Figuras presentes no livro O Imbecil Coletivo de Olavo de Carvalho aparecem no Psol: Fábio Konder Comparato, Leandro Konder, Paulo Arantes, Carlos Nelson Coutinho são algumas dessa figuras e, portanto, a leitura d’O Imbecil Coletivo é um passo essencial para se entender o Psol.

Seus atuais líderes, a saber, Freixo, Valente, Chico Alencar, além de Boulos, Jean Wyllys, Davi Miranda (“marido” de Gleen Greenwald) apresentam movimentações políticas e filiações extra-partidárias completamente distintas do PT e do petismo.

É importante notar como, mesmo integrando ideologicamente a ala que dominou o Brasil na era Lula e muito apesar das divergências, o núcleo do Psol se manteve alheio ao esquema do Mensalão e do Petrolão, podendo se apresentar como uma esquerda não envolvida em corrupção. Logo, o famoso discurso que fuzilou o PT simplesmente não funciona contra o Psol.

No campo local, o trio Freixo-Valente-Alencar, auxiliado por gente da velha guarda petista (como a octagenária Luiza Erundina), bem como pelas filiações supra-partidárias, como a participação do Psol no grupo Brigadas Populares, mostra que se trata de um núcleo que, com o DNA trotskysta, é disposto a ações mais vigorosas, inclusive sobre o ponto de vista do enfrentamento físico.

No campo internacional, o Psol ainda está engatinhando e o “auto-exílio” de Jean Wyllys foi o primeiro passo de construção dessa rede de contatos e influências.

As pautas ligadas a liberação de drogas, a associação amistosa com facções criminosas ligadas ao negócio do tráfico e, sobretudo a prevalência da “luta” no campo da ideologia de gênero e raça são marcas registradas da “ação social” do Psol.

Outro ponto importante é observar a ação política de ex-integrantes do Psol, como Randolfe Rodrigues (hoje no REDE) e Cabo Daciolo (hoje em casa), bem como de figuras menores que apenas carregam um “nome” – é o caso de Leonel Brizola Neto, que prestou homenagem pública ao ditador norte-coreano Kim Jong-un: a marca registrada é o “combate” e o “enfrentamento” com demonstração de admiração a regimes juche como o do ditador norte-coreano.

Wyllys e Freixo, por sua vez, mostram a influência da Rede Globo no trabalho de forja das novas lideranças do Psol.
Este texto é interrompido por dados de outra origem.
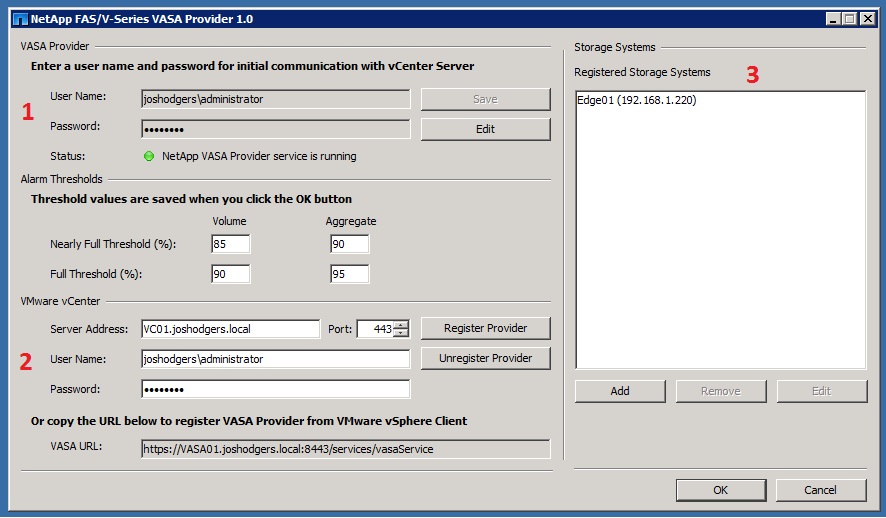Click the Aggregate Full Threshold field
886x518 pixels.
tap(349, 274)
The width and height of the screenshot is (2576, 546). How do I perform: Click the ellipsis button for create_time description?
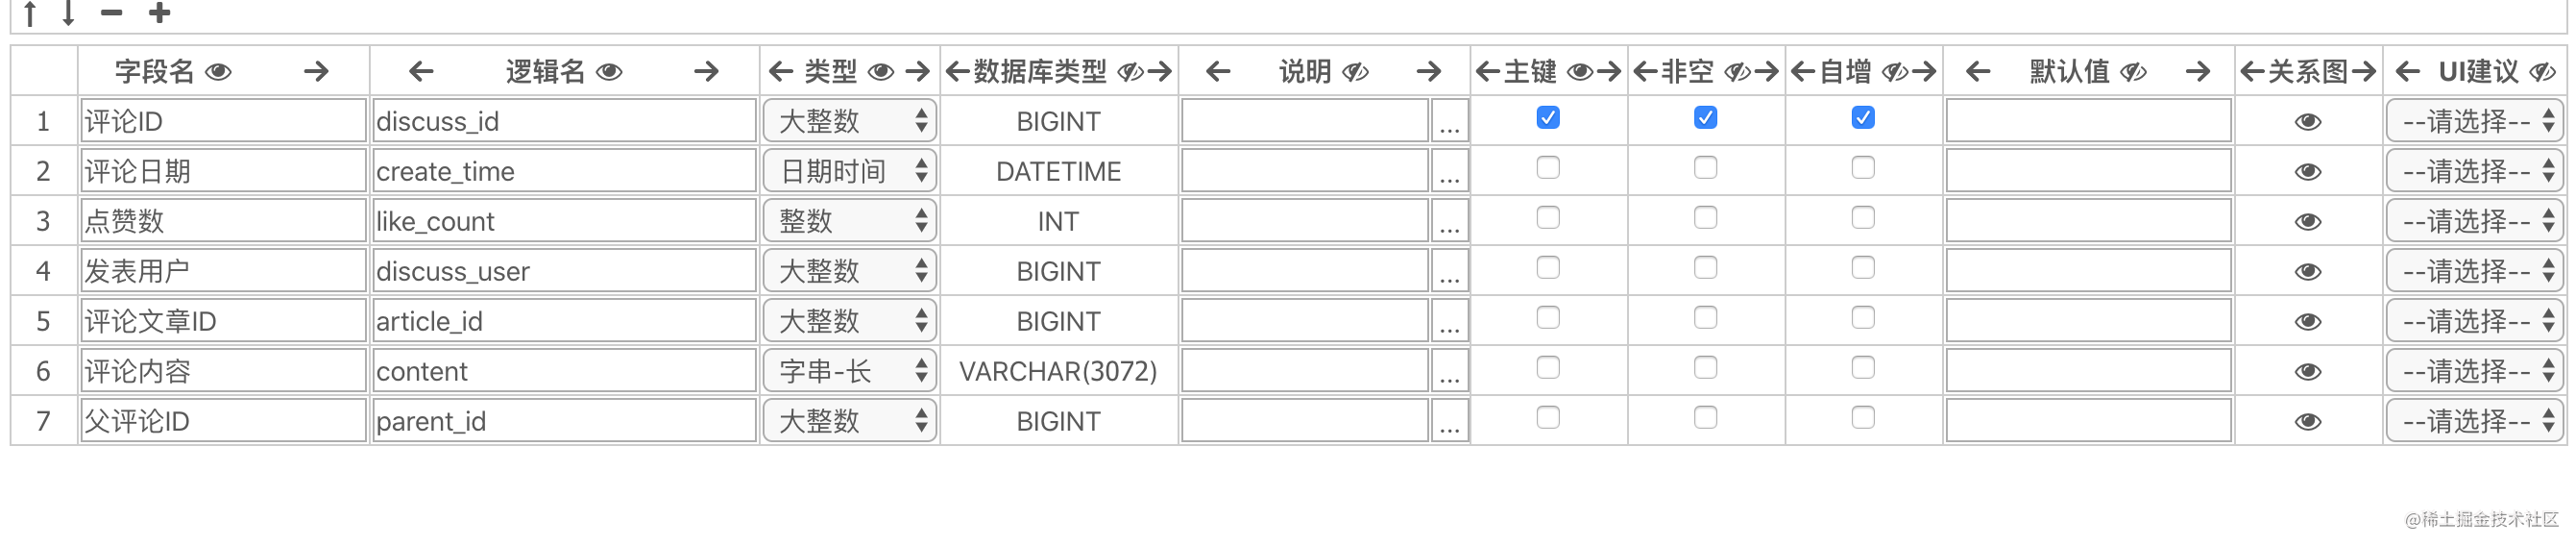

Wyllys, aliás, que vem desempenhando uma tarefa de estreitamento de laços internacionais exerce papel fundamental e pouquíssimo transparente, mas que, sabe-se, vem rendendo bons frutos a essa nova esquerda de verniz profundamente mais radical.

Nestas eleições de 2020 o Psol surpreendeu a todos: após ter retirado o vermelho de seu emblema e ter alterado para o roxo (cor supostamente “neutra” em sua aparência e que decorre da mistura do vermelho com o azul), expandiu sua presença nos núcleos de poder político regional e relegando ao PT um papel de coadjuvante na esquerda.

Como ensaio de resposta ao título deste artigo, podemos concluir: o caminho, já sabemos e as armas, item. O ponto final de chegada? Perguntem ao neto do Brizola (fã e admirador de Kim Jong-un): e não esperem “oportunidade para diálogo” a partir da resposta dada.